Fourth and last, Dr. Liu contends that because he will have to continue to deal with the INS as his green card application is processed, his claim is "capable of repetition yet evading review" and therefore is not moot. See S. Pac. Terminal Co. v. ICC, 219 U.S. 498, 515 (1911). This argument also fails. "By 'capable of repetition' the Supreme Court now means a 'reasonable expectation that the same complaining party would be subjected to the same action again.' " Christian Knights of the Ku Klux Klan Invisible Empire, Inc. v. District of Columbia, 972 F.2d 365, 370 (D.C. Cir. 1992) (quoting Weinstein v. Bradford, 423 U.S. 147, 149 (1975) (per curiam)). Since he has been granted EB-1 status, it is extremely unlikely that Dr. Liu would be subjected to the same challenged action (i.e., a denial of a national interest waiver) in the future.

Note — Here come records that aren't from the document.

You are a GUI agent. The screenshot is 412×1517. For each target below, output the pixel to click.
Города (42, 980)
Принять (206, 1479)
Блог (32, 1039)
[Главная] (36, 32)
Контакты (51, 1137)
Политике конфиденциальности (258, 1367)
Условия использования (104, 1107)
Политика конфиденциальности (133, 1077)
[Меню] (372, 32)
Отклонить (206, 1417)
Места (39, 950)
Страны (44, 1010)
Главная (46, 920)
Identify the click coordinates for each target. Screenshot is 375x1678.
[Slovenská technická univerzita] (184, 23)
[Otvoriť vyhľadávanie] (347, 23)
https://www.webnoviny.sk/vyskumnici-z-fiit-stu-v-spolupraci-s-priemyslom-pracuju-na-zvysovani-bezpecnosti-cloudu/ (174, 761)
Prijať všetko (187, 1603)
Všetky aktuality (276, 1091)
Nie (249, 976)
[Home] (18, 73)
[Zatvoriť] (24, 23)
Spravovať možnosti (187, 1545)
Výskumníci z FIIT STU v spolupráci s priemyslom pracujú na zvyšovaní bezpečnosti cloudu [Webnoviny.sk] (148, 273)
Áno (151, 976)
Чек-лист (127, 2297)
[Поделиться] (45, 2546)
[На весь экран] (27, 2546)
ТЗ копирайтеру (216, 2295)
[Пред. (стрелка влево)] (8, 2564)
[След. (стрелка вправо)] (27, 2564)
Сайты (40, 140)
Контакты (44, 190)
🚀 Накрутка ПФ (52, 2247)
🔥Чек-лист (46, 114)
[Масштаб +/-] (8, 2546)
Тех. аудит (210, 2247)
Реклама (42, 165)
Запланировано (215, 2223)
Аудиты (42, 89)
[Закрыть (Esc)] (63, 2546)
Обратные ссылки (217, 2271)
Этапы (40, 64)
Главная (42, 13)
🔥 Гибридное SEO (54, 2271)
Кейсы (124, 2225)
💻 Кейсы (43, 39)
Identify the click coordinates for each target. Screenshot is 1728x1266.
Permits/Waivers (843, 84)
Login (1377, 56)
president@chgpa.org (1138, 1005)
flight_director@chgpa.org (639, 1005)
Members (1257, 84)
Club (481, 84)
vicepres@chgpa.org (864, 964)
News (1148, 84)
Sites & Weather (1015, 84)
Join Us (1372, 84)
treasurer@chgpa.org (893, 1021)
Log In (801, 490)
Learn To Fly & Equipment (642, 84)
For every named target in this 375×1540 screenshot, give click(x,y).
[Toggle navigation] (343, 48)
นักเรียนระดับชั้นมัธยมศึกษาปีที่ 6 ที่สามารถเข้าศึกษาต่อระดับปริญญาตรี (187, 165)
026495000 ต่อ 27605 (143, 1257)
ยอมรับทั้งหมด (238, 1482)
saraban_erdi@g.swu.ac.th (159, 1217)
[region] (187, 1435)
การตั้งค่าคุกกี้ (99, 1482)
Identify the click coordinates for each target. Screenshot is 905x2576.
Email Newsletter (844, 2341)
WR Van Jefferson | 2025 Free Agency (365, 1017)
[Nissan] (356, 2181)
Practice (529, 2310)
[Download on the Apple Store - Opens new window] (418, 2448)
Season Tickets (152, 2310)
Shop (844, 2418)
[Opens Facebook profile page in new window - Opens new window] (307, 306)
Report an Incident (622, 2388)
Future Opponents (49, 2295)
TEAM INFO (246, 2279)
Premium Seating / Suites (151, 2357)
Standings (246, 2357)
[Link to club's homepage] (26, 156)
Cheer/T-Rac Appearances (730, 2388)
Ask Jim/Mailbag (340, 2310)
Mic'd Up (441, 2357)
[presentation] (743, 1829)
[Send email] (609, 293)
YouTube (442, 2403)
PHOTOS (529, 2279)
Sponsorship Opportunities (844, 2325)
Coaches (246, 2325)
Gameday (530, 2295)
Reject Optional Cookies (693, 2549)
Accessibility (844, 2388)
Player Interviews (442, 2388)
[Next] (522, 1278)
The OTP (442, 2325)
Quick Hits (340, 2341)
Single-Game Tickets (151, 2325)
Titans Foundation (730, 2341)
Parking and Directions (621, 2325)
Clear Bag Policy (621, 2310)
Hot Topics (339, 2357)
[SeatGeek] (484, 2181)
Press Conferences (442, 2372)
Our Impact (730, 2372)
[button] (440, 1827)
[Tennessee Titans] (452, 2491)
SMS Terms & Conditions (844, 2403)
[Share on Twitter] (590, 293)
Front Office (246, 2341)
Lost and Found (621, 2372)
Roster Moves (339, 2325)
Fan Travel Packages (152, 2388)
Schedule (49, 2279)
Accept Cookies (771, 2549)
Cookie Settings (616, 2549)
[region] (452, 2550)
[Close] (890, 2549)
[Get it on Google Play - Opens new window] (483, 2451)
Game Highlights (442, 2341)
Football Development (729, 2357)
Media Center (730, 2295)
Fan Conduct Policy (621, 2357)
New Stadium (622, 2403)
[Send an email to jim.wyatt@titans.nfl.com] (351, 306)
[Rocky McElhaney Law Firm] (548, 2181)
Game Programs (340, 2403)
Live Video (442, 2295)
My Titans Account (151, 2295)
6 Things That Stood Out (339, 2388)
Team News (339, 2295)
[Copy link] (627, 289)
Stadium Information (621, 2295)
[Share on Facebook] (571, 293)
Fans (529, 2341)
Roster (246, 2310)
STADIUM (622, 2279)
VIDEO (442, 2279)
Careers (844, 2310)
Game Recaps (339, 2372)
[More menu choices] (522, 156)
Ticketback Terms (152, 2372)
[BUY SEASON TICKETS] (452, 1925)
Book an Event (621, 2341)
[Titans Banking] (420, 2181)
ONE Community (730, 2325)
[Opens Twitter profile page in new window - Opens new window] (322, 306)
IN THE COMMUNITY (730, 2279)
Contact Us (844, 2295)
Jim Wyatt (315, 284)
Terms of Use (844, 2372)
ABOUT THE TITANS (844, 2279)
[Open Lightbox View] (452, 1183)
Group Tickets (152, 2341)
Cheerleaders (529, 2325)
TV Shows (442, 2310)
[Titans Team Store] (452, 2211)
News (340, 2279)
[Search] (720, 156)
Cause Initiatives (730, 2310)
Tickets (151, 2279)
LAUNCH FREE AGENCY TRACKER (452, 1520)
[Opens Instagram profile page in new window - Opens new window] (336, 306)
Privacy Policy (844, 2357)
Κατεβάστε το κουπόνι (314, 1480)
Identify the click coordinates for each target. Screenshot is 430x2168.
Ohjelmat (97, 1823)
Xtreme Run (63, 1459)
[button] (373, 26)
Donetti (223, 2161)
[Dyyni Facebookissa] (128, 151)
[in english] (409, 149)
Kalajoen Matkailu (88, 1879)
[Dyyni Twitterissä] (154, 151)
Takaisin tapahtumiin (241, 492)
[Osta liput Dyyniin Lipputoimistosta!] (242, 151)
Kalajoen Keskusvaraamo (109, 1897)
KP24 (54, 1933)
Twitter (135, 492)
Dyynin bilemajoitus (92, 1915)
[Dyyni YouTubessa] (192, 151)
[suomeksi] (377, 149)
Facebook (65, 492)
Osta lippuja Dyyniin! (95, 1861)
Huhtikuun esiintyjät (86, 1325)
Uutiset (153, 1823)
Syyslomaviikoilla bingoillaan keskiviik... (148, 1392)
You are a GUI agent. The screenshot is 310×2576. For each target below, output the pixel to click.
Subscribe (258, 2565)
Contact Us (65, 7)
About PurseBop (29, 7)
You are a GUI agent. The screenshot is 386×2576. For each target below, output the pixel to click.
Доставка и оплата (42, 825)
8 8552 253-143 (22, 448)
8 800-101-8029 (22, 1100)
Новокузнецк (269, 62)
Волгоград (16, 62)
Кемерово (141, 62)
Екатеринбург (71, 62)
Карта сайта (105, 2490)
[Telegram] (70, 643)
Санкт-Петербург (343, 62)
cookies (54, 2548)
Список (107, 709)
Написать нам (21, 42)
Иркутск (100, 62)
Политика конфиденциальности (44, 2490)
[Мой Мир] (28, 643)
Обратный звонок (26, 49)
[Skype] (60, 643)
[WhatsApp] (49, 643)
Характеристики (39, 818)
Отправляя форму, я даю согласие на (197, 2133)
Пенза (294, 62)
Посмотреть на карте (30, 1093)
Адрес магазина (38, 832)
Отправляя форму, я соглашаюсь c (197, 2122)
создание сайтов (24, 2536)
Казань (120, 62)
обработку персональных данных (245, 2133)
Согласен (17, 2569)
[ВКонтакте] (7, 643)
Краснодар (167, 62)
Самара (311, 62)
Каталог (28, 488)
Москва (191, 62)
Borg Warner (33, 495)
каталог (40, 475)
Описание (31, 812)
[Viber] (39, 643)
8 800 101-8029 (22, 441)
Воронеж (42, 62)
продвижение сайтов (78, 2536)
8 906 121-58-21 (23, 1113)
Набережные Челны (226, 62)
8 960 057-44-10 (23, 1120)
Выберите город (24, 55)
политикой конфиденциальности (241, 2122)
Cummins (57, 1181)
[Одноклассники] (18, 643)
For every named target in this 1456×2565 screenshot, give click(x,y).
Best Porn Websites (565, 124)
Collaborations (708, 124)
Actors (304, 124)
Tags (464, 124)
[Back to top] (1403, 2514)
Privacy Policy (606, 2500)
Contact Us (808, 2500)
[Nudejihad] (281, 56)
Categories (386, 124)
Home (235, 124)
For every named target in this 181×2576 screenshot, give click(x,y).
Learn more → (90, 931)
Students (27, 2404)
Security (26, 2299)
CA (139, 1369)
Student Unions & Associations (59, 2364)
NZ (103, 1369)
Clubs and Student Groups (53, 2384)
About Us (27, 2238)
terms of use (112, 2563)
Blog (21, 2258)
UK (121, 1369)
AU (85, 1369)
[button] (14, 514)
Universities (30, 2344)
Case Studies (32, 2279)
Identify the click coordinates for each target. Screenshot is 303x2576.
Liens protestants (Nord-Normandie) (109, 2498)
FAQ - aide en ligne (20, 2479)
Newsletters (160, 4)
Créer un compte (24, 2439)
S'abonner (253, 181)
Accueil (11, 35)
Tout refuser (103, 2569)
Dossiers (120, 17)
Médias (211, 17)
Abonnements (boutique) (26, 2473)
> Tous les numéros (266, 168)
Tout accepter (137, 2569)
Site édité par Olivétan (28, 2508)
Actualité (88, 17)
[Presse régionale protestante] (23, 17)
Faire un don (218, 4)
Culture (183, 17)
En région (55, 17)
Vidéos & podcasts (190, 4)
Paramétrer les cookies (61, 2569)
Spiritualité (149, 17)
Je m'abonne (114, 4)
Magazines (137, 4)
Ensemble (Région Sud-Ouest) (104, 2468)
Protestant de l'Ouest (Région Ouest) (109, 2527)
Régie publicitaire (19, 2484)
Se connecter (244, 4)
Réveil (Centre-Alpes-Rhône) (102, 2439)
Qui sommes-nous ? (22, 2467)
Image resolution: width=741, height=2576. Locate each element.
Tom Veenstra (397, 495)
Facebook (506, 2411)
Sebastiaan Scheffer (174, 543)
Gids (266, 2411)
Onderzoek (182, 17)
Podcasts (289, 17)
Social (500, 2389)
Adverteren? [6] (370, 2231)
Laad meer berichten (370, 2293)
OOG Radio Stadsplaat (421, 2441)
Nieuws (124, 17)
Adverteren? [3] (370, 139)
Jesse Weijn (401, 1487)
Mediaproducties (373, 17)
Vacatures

In short, Dr. Liu would not be any better off if he had been granted a national interest waiver and EB-2 status rather than EB-1 immigrant status. A live controversy has ceased to exist. We therefore affirm the judgment of the district court dismissing for lack of jurisdiction. In doing so, we affirm on the ground that the complaint is moot and do not reach the issue whether review is precluded by 8 U.S.C. § 1252(a)(2)(B)(ii).